Your instructions: Please rewrite the entries from the start through the line containing "[1385, 1260]", substituting "backward" for "forward" and leaving everything else unchanged.

[Element and text position data]
(begin)
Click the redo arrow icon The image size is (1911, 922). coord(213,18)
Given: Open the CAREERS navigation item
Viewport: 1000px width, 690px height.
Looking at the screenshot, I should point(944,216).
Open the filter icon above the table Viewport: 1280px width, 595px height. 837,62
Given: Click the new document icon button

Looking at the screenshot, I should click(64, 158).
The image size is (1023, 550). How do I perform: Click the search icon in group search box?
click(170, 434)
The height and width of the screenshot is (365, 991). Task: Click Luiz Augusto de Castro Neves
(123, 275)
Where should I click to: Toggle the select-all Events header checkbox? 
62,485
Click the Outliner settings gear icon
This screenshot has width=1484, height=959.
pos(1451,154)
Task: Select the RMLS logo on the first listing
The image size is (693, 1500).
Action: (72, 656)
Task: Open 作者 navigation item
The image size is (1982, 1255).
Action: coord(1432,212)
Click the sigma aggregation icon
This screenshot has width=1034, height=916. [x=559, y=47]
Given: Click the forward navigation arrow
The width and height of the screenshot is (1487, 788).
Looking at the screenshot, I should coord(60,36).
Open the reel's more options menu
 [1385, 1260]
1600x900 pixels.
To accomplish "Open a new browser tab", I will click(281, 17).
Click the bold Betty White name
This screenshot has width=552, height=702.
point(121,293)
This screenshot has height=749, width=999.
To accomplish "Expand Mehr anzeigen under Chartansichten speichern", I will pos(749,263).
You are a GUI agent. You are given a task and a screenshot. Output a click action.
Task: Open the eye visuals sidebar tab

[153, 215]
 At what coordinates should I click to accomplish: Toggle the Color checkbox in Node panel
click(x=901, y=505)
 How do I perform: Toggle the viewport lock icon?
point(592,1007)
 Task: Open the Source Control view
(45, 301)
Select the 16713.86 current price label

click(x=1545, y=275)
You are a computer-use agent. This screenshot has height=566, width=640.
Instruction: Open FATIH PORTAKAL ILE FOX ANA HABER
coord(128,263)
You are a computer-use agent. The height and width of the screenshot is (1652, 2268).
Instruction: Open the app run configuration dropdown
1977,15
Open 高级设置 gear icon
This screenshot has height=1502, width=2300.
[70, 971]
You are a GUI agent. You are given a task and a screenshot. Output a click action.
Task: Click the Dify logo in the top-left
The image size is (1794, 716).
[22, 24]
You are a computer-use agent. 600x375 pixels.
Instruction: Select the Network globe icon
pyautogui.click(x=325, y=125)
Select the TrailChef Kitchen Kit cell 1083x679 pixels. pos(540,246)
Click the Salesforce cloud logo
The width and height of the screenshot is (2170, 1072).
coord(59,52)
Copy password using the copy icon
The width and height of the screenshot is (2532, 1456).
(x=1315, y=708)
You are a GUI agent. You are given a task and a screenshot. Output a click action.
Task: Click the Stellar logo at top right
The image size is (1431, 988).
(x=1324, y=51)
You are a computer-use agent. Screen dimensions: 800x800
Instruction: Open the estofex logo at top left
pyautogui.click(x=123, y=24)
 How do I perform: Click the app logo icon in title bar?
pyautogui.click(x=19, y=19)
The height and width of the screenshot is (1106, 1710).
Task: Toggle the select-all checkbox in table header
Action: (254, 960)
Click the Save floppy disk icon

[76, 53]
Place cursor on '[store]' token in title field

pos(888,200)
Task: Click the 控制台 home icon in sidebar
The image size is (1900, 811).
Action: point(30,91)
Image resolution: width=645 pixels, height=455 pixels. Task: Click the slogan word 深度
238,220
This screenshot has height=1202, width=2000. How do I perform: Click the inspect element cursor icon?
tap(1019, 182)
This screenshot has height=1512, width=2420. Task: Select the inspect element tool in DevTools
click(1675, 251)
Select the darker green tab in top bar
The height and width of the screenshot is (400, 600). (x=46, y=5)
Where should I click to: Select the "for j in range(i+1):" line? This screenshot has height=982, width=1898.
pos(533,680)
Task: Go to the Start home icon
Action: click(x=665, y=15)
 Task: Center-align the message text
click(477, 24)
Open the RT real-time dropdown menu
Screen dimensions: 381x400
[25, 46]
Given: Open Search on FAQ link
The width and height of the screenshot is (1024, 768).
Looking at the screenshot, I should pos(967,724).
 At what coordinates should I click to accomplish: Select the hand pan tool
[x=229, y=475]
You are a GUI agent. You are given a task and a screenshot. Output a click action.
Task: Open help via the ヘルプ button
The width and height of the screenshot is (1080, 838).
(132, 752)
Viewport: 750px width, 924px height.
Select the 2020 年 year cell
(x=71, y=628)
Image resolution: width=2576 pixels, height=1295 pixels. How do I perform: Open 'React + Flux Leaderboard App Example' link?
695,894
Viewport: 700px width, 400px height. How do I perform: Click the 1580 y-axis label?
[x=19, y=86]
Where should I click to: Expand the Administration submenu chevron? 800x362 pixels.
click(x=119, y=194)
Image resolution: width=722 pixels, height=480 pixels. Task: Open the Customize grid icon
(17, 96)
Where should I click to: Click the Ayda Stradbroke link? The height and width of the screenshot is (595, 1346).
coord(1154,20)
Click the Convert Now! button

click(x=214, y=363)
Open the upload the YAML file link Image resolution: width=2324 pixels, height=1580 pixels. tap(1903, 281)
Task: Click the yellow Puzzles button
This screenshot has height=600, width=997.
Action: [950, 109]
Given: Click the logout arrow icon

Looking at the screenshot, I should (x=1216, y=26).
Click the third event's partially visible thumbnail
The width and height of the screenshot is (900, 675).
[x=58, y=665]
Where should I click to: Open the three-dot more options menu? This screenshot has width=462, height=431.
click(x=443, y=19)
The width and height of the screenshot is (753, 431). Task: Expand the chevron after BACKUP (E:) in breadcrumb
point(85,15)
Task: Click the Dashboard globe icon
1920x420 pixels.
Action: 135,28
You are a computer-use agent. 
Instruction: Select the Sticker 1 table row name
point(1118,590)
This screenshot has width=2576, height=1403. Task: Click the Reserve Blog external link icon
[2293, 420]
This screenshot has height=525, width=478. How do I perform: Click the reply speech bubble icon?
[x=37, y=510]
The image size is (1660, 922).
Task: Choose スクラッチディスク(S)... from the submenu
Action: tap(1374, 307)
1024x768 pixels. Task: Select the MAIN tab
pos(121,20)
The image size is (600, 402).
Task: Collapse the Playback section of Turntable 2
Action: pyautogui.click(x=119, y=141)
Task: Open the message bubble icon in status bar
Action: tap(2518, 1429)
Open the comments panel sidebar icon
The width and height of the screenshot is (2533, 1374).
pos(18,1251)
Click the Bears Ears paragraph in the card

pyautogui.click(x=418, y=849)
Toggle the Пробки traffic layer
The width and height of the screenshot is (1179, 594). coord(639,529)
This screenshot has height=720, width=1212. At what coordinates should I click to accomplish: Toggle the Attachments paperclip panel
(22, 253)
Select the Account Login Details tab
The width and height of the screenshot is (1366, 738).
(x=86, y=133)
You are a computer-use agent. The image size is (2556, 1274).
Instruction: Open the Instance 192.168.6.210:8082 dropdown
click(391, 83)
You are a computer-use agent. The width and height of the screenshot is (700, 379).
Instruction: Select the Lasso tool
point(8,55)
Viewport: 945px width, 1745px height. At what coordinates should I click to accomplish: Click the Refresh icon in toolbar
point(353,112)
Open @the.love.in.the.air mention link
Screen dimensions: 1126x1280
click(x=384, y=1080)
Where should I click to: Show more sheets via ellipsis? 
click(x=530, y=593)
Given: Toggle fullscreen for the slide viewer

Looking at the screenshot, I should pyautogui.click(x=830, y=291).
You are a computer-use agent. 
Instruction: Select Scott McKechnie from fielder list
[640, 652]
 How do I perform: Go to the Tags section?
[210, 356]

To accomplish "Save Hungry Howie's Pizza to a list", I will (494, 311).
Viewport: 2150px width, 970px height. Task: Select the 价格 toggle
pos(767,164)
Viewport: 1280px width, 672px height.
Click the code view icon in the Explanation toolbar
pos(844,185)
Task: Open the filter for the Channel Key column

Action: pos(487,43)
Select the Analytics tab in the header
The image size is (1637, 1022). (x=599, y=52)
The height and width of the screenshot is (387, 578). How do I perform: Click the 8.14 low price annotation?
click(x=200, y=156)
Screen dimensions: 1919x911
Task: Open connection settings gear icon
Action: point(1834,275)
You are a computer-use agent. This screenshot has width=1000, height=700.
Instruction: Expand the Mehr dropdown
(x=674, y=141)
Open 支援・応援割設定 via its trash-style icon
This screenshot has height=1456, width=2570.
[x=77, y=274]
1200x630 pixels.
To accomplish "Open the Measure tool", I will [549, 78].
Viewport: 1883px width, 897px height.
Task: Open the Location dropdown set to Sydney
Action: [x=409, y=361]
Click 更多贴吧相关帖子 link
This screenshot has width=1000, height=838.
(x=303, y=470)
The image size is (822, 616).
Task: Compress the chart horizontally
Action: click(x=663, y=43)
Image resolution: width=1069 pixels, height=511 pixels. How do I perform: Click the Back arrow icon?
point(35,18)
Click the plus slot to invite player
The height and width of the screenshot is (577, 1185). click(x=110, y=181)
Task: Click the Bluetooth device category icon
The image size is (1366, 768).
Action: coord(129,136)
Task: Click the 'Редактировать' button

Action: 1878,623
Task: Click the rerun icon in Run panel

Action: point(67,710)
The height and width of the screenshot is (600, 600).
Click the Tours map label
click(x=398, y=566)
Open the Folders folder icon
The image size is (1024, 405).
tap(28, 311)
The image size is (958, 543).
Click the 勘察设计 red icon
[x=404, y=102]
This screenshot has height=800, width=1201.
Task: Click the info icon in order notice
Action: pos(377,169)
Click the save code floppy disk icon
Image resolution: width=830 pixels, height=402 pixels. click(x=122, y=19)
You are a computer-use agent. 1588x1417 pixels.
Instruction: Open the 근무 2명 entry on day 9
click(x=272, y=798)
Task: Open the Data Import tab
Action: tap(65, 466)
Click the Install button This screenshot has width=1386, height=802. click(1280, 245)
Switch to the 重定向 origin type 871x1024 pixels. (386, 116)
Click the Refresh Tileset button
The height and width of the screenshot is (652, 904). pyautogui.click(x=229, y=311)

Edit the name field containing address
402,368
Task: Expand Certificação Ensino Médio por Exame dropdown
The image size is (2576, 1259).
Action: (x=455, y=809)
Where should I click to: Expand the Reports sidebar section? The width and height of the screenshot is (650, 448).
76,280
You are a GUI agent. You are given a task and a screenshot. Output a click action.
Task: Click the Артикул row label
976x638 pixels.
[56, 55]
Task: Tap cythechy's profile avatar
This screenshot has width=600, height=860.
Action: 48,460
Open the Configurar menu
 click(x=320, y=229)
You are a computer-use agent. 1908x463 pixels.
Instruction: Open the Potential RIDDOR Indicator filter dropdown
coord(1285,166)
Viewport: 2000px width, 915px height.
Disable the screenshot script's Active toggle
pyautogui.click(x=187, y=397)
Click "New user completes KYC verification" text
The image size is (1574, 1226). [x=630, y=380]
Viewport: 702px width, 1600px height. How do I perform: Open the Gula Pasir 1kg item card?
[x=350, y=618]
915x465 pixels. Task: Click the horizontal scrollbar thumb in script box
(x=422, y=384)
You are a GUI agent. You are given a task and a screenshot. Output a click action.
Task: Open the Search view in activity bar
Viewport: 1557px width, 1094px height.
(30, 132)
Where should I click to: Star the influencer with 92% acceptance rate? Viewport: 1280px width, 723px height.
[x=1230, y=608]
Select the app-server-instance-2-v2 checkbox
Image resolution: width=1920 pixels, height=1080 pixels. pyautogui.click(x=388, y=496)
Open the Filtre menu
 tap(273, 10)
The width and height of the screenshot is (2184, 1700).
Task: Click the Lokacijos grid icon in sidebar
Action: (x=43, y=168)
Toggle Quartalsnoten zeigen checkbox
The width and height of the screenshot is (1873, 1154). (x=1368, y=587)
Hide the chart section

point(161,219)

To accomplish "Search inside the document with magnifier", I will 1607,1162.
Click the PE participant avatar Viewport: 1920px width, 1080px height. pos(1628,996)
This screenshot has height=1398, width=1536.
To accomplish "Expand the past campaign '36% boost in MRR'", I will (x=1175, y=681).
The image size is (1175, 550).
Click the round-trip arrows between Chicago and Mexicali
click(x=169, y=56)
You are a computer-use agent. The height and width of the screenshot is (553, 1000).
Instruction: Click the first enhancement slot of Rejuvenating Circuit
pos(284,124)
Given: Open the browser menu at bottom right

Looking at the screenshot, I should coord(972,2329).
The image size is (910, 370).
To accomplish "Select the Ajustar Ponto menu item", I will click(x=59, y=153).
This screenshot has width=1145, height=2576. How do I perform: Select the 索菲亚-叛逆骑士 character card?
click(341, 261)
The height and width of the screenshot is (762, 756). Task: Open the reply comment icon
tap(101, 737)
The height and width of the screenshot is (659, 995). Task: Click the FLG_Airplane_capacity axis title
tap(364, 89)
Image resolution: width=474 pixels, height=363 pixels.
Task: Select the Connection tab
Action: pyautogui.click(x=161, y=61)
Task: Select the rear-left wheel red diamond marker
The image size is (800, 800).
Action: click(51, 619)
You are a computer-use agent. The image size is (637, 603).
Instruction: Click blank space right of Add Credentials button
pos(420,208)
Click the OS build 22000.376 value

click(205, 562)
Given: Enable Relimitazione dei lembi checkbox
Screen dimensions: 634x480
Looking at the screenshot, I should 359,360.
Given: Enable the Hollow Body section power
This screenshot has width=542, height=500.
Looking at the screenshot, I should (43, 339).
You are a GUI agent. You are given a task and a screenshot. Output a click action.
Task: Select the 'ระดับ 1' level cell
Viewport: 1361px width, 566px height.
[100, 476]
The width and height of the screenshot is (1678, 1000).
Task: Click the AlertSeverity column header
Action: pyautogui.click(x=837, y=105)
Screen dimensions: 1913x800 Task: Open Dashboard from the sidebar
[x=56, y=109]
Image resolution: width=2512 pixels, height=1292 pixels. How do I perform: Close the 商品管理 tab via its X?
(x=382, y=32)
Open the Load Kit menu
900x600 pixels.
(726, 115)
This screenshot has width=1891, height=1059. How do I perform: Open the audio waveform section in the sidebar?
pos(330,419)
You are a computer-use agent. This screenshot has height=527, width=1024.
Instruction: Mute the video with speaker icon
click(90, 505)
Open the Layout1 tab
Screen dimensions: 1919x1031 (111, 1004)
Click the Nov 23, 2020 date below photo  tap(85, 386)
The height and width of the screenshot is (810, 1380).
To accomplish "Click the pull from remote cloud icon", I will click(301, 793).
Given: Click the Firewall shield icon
(end)
Task solution:
Click the redo arrow icon The image size is (1911, 922). coord(213,18)
Given: Open the CAREERS navigation item
Viewport: 1000px width, 690px height.
Looking at the screenshot, I should point(944,216).
Open the filter icon above the table Viewport: 1280px width, 595px height. 837,62
Given: Click the new document icon button

Looking at the screenshot, I should click(64, 158).
The image size is (1023, 550). How do I perform: Click the search icon in group search box?
click(170, 434)
The height and width of the screenshot is (365, 991). Task: Click Luiz Augusto de Castro Neves
(123, 275)
Where should I click to: Toggle the select-all Events header checkbox? 
62,485
Click the Outliner settings gear icon
This screenshot has width=1484, height=959.
pos(1451,154)
Task: Select the RMLS logo on the first listing
The image size is (693, 1500).
Action: (72, 656)
Task: Open 作者 navigation item
The image size is (1982, 1255).
Action: coord(1432,212)
Click the sigma aggregation icon
This screenshot has width=1034, height=916. [x=559, y=47]
Given: Click the backward navigation arrow
The width and height of the screenshot is (1487, 788).
Looking at the screenshot, I should coord(60,36).
Open the reel's more options menu
 [1385, 1260]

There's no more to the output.